Re: [PATCH 2/2] KVM: x86/mmu: Recover NX Huge pages belonging to TDP MMU under MMU read lock

Sean Christopherson <seanjc@xxxxxxxxxx> · Mon, 26 Aug 2024 07:34:35 -0700

On Fri, Aug 23, 2024, Vipin Sharma wrote:
> On 2024-08-19 15:12:42, Sean Christopherson wrote:
> > On Mon, Aug 19, 2024, Vipin Sharma wrote:
> > Huh.  Actually, after a lot of fiddling and staring, there's a simpler solution,
> > and it would force us to comment/document an existing race that's subly ok.
> > 
> > For the dirty logging case, the result of kvm_mmu_sp_dirty_logging_enabled() is
> > visible to the NX recovery thread before the memslot update task is guaranteed
> > to finish (or even start) kvm_mmu_zap_collapsible_sptes().  I.e. KVM could
> > unaccount an NX shadow page before it is zapped, and that could lead to a vCPU
> > replacing the shadow page with an NX huge page.
> > 
> > Functionally, that's a-ok, because the accounting doesn't provide protection
> > against iTLB multi-hit bug, it's there purely to prevent KVM from bouncing a gfn
> > between an NX hugepage and an execute small page.  The only downside to the vCPU
> > doing the replacement is that the vCPU will get saddle with tearing down all the
> > child SPTEs.  But this should be a very rare race, so I can't imagine that would
> > be problematic in practice.
> 
> I am worried that whenever this happens it might cause guest jitter
> which we are trying to avoid as handle_changed_spte() might be keep a
> vCPU busy for sometime.

That race already exists today, and your series already extends the ways in which
the race can be hit.  My suggestion is to (a) explicit document that race and (b)
expand the window in which it can occur to also apply to dirty logging being off.

> > void kvm_tdp_mmu_recover_nx_huge_pages(struct kvm *kvm, unsigned long to_zap)
> > 
> > 		/*
> > 		 * Unaccount the shadow page before zapping its SPTE so as to
> > 		 * avoid bouncing tdp_mmu_pages_lock() more than is necessary.
> > 		 * Clearing nx_huge_page_disallowed before zapping is safe, as
> > 		 * the flag doesn't protect against iTLB multi-hit, it's there
> > 		 * purely to prevent bouncing the gfn between an NX huge page
> > 		 * and an X small spage.  A vCPU could get stuck tearing down
> > 		 * the shadow page, e.g. if it happens to fault on the region
> > 		 * before the SPTE is zapped and replaces the shadow page with
> > 		 * an NX huge page and get stuck tearing down the child SPTEs,
> > 		 * but that is a rare race, i.e. shouldn't impact performance.
> > 		 */
> > 		unaccount_nx_huge_page(kvm, sp);
> 
> Might cause jitter. A long jitter might cause an escalation.
> 
> What if I do not unaccount in the beginning, and  move page to the end
> of the list only if it is still in the list?

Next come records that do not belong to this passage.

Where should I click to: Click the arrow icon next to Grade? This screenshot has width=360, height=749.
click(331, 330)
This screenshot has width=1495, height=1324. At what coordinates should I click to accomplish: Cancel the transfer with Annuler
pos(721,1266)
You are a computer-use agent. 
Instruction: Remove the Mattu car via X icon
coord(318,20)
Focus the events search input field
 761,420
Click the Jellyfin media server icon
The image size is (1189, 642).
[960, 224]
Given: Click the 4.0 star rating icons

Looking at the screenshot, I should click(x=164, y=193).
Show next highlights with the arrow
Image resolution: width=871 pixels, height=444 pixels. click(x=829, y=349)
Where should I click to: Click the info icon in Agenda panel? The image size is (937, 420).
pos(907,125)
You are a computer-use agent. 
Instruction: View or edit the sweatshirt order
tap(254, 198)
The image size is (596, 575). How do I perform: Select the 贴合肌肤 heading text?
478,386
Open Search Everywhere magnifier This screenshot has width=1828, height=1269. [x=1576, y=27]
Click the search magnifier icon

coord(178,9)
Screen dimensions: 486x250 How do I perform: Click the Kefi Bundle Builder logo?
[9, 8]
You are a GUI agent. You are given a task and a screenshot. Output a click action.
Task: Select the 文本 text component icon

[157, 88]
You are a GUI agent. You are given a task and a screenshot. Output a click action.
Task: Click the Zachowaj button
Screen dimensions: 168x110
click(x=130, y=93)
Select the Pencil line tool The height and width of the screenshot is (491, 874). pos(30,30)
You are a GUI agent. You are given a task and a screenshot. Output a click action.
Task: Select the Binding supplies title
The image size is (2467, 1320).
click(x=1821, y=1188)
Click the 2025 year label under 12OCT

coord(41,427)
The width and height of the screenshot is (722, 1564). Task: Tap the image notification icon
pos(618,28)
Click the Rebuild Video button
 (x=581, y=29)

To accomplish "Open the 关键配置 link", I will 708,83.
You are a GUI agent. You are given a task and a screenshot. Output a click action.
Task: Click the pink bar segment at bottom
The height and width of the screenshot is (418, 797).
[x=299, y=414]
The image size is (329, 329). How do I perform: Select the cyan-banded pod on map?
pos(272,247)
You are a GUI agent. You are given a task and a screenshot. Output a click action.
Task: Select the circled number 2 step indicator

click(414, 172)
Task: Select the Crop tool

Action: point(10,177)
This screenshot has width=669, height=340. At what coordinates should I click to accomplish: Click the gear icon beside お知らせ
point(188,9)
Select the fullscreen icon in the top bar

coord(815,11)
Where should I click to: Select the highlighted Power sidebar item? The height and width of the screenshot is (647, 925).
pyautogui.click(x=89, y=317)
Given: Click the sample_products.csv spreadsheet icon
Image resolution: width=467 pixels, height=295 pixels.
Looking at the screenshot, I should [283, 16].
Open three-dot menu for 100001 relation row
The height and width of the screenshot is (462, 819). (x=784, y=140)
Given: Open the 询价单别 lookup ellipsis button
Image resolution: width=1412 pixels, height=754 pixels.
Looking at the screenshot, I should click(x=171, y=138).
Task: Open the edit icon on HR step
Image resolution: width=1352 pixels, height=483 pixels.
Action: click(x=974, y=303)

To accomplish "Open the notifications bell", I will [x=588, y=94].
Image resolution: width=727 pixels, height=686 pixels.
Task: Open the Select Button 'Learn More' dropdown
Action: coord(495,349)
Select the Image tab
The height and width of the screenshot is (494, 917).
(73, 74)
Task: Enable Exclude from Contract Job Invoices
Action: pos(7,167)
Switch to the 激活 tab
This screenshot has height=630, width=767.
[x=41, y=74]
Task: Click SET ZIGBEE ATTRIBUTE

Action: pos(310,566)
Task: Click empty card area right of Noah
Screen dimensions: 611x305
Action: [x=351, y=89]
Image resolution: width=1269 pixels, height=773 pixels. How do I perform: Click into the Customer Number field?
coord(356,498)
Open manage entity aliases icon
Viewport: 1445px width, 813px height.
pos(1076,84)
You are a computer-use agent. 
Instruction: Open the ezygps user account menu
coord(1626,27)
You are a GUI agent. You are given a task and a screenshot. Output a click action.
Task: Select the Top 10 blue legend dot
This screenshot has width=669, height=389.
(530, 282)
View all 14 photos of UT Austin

The race between kvm_mmu_sp_dirty_logging_enabled() vs. kvm_tdp_mmu_map() vs.
kvm_mmu_zap_collapsible_sptes() still exists.

> If zapping failed because some other flow might be removing this page but it
> still in the possible_nx_huge_pages list, then just move it to the end. The
> thread which is removing will remove it from the list eventually.
> 
> for ( ; to_zap; --to_zap) {
> 	spin_lock(&kvm->arch.tdp_mmu_pages_lock);
> 	if (list_empty(&kvm->arch.possible_tdp_mmu_nx_huge_pages)) {
> 		spin_unlock(&kvm->arch.tdp_mmu_pages_lock);
> 		break;
> 	}
> 
> 	sp = list_first_entry(&kvm->arch.possible_tdp_mmu_nx_huge_pages,
> 			      struct kvm_mmu_page,
> 			      possible_nx_huge_page_link);
> 
> 	WARN_ON_ONCE(!sp->nx_huge_page_disallowed);
> 	WARN_ON_ONCE(!sp->role.direct);
> 
> 	spin_unlock(&kvm->arch.tdp_mmu_pages_lock);
> 
> 
> 	/*
> 	 * Don't bother zapping shadow pages if the memslot is being
> 	 * dirty logged, as the relevant pages would just be faulted
> 	 * back in as 4KiB pages.  Potential NX Huge Pages in this slot
> 	 * will be recovered, along with all the other huge pages in
> 	 * the slot, when dirty logging is disabled.
> 	 */
> 	if (kvm_mmu_sp_dirty_logging_enabled(kvm, sp)) {
> 		spin_lock(&kvm->arch.tdp_mmu_pages_lock);
> 		unaccount_nx_huge_page(kvm, sp);
> 		spin_unlock(&kvm->arch.tdp_mmu_pages_lock);
> 		WARN_ON_ONCE(sp->nx_huge_page_disallowed);
> 	} else if (tdp_mmu_zap_possible_nx_huge_page(kvm, sp)) {
> 		flush = true;
> 		WARN_ON_ONCE(sp->nx_huge_page_disallowed);
> 	} else {
> 		/*
> 		 * Try again in future if the page is still in the
> 		 * list
> 		 */
> 		spin_lock(&kvm->arch.tdp_mmu_pages_lock);
> 		if (!list_empty(&sp->possible_nx_huge_page_link))
> 			list_move_tail(&sp->possible_nx_huge_page_link,
> 			kvm-> &kvm->arch.possible_nx_huge_pages);

This is unsafe.  The only thing that prevents a use-after-free of "sp" is the fact
that this task holds rcu_read_lock().  The sp could already been queued for freeing
via call_rcu().

> 		spin_unlock(&kvm->arch.tdp_mmu_pages_lock);
> 	}
> 
> 	/* Resched code below */
> }